Horsing Around With Drugs

James Harper describes Kentucky Vice as a suspense crime thriller. That is an accurate description with an emphasis on suspense. Although it is part of a series titled Evan Buckley Thrillers Book 2, I found no problems appreciating this novel without having read Book 1 first. Amazon sells the book for USD 2.99 or offers it as a read-for-free on Kindle Unlimited. After reading Book 2, I want to read Book 3 because (surprise) there is a cliffhanger at the end of Book 2. This is in no way a spoiler. Kentucky Vice is a self-contained pleasant reading experience all by itself with many moving parts (subplots). But there is that one, small unresolved matter that I want to know about. Bring on Book 3.

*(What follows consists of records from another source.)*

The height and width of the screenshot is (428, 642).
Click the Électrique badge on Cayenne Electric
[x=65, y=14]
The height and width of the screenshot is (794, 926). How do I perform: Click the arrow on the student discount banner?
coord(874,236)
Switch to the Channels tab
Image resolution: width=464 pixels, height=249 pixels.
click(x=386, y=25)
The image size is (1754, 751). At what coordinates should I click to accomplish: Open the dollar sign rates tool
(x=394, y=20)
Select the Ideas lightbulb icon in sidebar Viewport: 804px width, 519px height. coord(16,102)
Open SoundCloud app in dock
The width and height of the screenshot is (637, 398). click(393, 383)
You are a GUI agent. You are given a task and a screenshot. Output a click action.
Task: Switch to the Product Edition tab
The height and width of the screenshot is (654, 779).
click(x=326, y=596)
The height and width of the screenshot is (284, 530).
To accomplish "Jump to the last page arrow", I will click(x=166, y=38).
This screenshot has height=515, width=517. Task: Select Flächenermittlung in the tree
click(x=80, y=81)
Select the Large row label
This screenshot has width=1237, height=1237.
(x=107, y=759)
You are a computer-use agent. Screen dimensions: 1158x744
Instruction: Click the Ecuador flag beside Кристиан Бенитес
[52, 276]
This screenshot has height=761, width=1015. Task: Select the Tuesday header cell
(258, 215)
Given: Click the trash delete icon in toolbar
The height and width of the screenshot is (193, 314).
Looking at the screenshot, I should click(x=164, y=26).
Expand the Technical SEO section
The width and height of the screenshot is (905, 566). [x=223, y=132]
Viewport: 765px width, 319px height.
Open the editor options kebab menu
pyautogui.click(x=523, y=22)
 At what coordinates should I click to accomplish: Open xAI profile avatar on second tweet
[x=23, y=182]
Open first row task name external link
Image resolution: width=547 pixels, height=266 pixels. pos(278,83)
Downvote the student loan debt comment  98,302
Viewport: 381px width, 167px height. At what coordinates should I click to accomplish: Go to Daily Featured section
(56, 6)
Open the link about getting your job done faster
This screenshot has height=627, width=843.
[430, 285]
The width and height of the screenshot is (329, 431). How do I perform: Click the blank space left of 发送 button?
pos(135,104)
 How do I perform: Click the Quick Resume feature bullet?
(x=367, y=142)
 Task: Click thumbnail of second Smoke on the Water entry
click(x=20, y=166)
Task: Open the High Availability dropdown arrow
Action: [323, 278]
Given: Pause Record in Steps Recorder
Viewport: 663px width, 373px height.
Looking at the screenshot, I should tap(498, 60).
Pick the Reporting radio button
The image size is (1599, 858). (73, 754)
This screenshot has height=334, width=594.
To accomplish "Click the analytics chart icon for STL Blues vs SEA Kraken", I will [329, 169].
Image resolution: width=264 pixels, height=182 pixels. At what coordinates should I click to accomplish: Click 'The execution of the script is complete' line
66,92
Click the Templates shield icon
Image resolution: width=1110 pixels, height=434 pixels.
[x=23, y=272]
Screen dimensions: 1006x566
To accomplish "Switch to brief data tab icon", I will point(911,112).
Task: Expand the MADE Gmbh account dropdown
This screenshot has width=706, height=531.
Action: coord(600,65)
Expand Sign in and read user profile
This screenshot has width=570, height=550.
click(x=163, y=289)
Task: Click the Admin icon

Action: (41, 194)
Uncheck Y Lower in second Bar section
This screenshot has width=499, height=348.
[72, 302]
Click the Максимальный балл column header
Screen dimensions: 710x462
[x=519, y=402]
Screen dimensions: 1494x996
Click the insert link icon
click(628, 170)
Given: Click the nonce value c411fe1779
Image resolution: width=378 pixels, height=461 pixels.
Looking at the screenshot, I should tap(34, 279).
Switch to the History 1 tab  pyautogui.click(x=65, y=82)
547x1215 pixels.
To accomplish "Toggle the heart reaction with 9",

For Jesse Springer, the question was: Which came first, the credit card bill or the photos? He didn’t have to decide. The photos arrived at a most inopportune time while wifey was descending the stairs for morning coffee. First, hide the photos, then intercept the credit card bill. Diane was not to know about this. It would be hard to justify the thirty-thousand-dollar charge on his bill. Photographic evidence proved the existence of the two women plus Jesse in an intimate meeting. Telling Diane that he had gotten two for the price of one might be a last-minute strategy. But for that price, Jesse wished he could remember anything about the experience.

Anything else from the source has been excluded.